Tuesday, February 9, 2016

Transfiguration Sunday Sermon on February 7th

Gospel Luke 9:28-43
When you walk out of church on this morning will anyone be able to tell you worshiped today just by looking at you?  Will the waitress at the restaurant see your face all aglow with the light of Christ and know you spent time in worship and praise to God?  Will the person next to you in line at the store grab their sunglasses so as not to be blinded by the light coming off your face because you were in the presence of God this morning?  Yeah, probably not.
Maybe a transfiguration of that nature is just too much to ask.
Still, I wonder, when you aren’t here in church but out in the world, can people tell that you have come to a place of community to hear the Word of God and join in prayer, song, and being fed by the body and blood of Christ? 
Does it show?
Do you shine?
Moses spoke with God and his face shone so much that he had to wear a veil before his people.  The power and presence of God left a distinct mark on him.  The people knew he had been with God.  In 2 Corinthians Paul suggest we no longer need a veil because we are now shining with the light of Christ.  Some have interpreted this passage in anti-Jewish ways and indicated that the Jews are too focused on law and their lack of belief in Jesus leaves them unable to look upon the faces of those aglow with God’s presence.  I do not agree with this view, the Jews have always been, and will always be, children of God.
In his commentary, David E. Frederickson instead suggests we look at this passage as informed by Gregory of Nyssa.  Gregory believed in the infinite, immeasurable God.  We also say we believe in the God who cannot be measured and yet we continually try to construct boundaries and constrict the infinite nature of God.  A God without limits is a God that can never be fully known.  That can be scary.  It can also be a burden to our faith because if God is without ending, so must our faith be.  Frederick says, “Gregory wrote about an unceasing, insatiable desire for God without rest and without end.”  That means, beloved, we don’t get to stop looking for God because God resists the notion of boundaries and limits.

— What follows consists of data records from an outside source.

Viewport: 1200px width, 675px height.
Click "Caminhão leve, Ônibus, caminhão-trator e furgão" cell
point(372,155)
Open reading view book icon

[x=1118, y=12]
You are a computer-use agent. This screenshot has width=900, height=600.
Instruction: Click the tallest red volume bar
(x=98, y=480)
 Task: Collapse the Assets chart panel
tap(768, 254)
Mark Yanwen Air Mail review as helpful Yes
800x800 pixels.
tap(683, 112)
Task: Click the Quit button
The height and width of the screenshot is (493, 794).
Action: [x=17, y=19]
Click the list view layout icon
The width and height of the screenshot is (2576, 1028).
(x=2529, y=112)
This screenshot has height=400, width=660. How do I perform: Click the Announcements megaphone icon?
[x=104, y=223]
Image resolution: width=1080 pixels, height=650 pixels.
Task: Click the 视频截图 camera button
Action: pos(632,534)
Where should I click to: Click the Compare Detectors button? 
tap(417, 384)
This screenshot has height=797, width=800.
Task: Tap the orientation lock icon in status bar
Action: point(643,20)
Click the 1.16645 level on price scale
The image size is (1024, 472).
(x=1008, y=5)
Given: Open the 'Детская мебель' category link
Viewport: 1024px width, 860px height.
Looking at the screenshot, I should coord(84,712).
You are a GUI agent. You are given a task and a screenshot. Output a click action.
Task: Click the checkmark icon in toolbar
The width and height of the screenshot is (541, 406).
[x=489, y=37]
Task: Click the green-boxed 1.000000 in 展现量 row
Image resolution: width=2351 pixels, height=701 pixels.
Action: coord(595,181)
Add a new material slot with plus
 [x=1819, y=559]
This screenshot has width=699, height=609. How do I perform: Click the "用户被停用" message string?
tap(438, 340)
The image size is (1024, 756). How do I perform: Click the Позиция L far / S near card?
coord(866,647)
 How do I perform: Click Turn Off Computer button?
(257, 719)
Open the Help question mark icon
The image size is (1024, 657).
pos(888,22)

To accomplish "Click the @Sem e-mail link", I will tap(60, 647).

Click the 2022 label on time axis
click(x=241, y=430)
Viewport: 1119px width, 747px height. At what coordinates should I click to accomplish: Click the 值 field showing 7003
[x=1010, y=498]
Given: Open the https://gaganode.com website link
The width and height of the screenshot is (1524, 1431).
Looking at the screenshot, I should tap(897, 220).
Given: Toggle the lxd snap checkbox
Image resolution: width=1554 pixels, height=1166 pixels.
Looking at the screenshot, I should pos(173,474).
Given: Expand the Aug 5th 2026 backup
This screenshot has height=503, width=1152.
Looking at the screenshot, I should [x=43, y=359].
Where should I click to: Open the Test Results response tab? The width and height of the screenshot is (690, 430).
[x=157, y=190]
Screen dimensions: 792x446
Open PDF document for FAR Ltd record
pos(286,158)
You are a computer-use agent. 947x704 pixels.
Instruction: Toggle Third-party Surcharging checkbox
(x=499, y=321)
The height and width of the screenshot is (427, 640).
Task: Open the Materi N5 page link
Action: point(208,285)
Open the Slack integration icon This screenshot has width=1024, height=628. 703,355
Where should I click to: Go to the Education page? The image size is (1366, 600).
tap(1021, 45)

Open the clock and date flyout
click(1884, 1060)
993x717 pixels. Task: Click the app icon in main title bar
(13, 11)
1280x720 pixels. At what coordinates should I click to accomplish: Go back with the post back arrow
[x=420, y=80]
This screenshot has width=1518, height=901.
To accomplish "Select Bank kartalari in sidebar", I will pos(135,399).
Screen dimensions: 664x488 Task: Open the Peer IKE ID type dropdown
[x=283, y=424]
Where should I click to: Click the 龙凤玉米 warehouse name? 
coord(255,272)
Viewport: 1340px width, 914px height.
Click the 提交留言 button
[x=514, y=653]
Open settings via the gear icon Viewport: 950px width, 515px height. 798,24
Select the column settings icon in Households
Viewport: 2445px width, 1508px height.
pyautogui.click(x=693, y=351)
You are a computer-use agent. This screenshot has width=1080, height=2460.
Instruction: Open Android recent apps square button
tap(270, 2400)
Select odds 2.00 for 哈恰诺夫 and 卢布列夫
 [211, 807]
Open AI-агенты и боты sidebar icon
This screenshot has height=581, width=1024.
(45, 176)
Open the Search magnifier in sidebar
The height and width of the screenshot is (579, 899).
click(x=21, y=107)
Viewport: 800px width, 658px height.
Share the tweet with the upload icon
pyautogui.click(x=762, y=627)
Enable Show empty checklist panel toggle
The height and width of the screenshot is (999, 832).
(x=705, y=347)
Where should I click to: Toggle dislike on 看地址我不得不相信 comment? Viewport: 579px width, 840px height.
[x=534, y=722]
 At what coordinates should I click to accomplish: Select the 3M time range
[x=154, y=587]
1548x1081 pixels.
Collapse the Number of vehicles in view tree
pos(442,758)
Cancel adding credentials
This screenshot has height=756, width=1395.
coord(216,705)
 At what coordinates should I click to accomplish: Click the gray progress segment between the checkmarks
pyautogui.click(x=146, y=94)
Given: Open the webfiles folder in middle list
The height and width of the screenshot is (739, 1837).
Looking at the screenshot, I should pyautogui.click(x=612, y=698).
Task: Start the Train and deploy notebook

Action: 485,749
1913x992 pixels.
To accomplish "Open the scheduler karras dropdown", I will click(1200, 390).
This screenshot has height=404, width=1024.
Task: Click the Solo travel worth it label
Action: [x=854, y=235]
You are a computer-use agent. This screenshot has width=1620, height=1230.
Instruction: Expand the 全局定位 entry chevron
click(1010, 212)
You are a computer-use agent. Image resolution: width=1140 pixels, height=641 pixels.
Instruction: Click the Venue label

Frederickson then gives an amazing and profound example of this search in the form of sitting across from a friend and gazing into her eyes, studying her face.  We imagine that if we look long enough at someone we love, we can know all there is to know of them.  Yet, as we look at them, they are looking back at us.  We change them and we are changed by them.  We come to know only that we can never fully know this person at whom we are looking.  Frederickson concludes that this is the essence of Christ’s new covenant.  We are always being made new.
Like the home we can never go home to, because it and we have changed, so is God.  That can seem frightening and unstable.  Perhaps like an earth quake, a spirit quake.  Should not God inspire fear and trembling?  Isn’t that what the psalms tell us?  When we experience God shouldn’t we be moved?
Even Jesus, in the presence of God and the Holy Spirit upon the mountain underwent change.  Luke tells us, “the appearance of his face changed.”  Jesus is being transformed, transfigured.  And then the voice speaks and says familiar yet new words, “This is my Son, my Chosen; listen to him!”
There is something more to that than listen to him.  It is not just listen to him.  It is, hear him.  And it isn’t just hear him, it is do as he says.  Do as he does.
Much like studying the face of a friend who in turn is studying your face, there is something in this lighting of the face that speaks not just to seeing but to being seen.  And of course, this mutually recognition and mirroring of the light and life of another, well, that can only happen when we are in community.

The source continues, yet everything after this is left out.